In a subgroup analysis of patients with a baseline IOP of greater than 22 mm Hg, a mean reduction of 8.8 mm Hg was observed. Adverse events were typical for the patient population that undergoes angle surgery and included mild inflammation (13%), IOP spikes (6%), hyphema (4%), corneal edema (4%), and BCVA loss (4%).
A study by Klabe et al showed similar outcomes.5 A total of 38 eyes of 27 patients with mild to moderate open-angle glaucoma that was medically uncontrolled received the OMNI in a standalone procedure. At 24 months postoperatively, IOP was reduced by 10.0 mm Hg from a preoperative baseline of 24.6 mm Hg. Patients were on an average of 1.9 medications. Additionally, all eyes achieved a 20% or greater reduction in IOP at 24 months.

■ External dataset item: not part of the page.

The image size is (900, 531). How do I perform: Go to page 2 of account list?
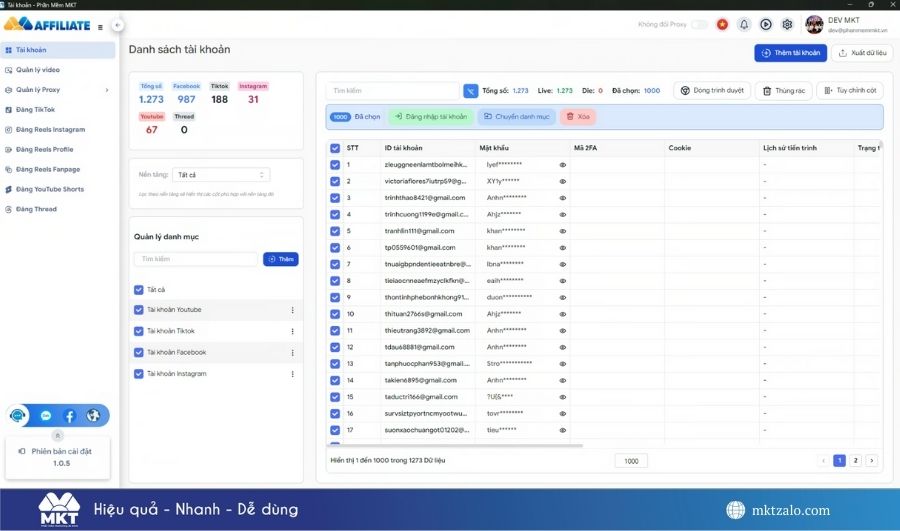(x=854, y=460)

Studies that will provide longer-term data to confirm the duration of effectiveness and the long-term safety of OMNI as a standalone procedure are currently underway. Head-to-head comparative effectiveness studies versus other MIGS technologies and ocular hypotensive drops will also help shape the evolution of glaucoma treatment in years to come.

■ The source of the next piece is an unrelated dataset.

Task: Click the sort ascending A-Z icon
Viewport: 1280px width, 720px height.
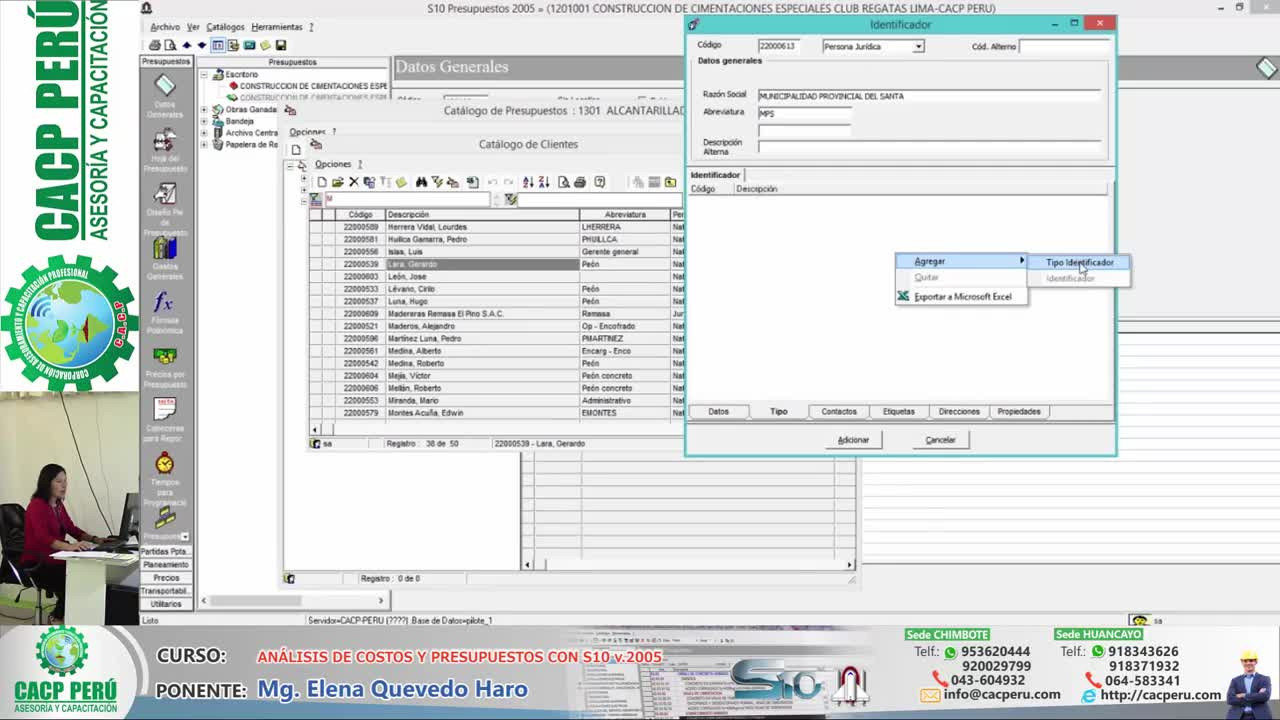Action: click(528, 182)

The benefits of early surgical intervention for glaucoma are becoming more apparent. The biggest advantages include addressing adherence issues with medical therapy with better disease control, the avoidance of medication-related side effects, and potential improved quality of life.
Having an effective and safe standalone glaucoma intervention such as OMNI is valuable to the growing population of pseudophakic and phakic patients with glaucoma.
1. Migdal C, Gregory W, Hitchings R. Long-term functional outcome after early surgery compared with laser and medicine in open-angle glaucoma. Ophthalmology. 1994;101(10):1651-1656.
2. Feiner L, Piltz-Seymour JR, Collaborative Initial Glaucoma Treatment Study. Collaborative Initial Glaucoma Treatment Study: a summary of results to date. Curr Opin Ophthalmol. 2003;14(20:106-111.
3. Pyfer MF, Gallardo M, Campbell A, et al. Suppression of diurnal (9AM-4PM) IOP fluctuations with minimally invasive glaucoma surgery: an analysis of data from the prospective, multicenter, single-arm GEMINI study. Clin Ophthalmol. 2021;15:3931-3938.
4. Vold SD, Williamson BK, Hirsch L, et al. Canaloplasty and trabeculotomy with the OMNI system in pseudophakic patients with open-angle glaucoma: the ROMEO study. Ophthalmology Glaucoma. 2021;4:173-181.
5. Klabe K, Kaymak H. Standalone trabeculotomy and viscodilation of Schlemm’s canal and collector channels in open-angle glaucoma using the OMNI Surgical System: 24-month outcomes. Clinical Ophthalmology. 2021;15:3121-3129.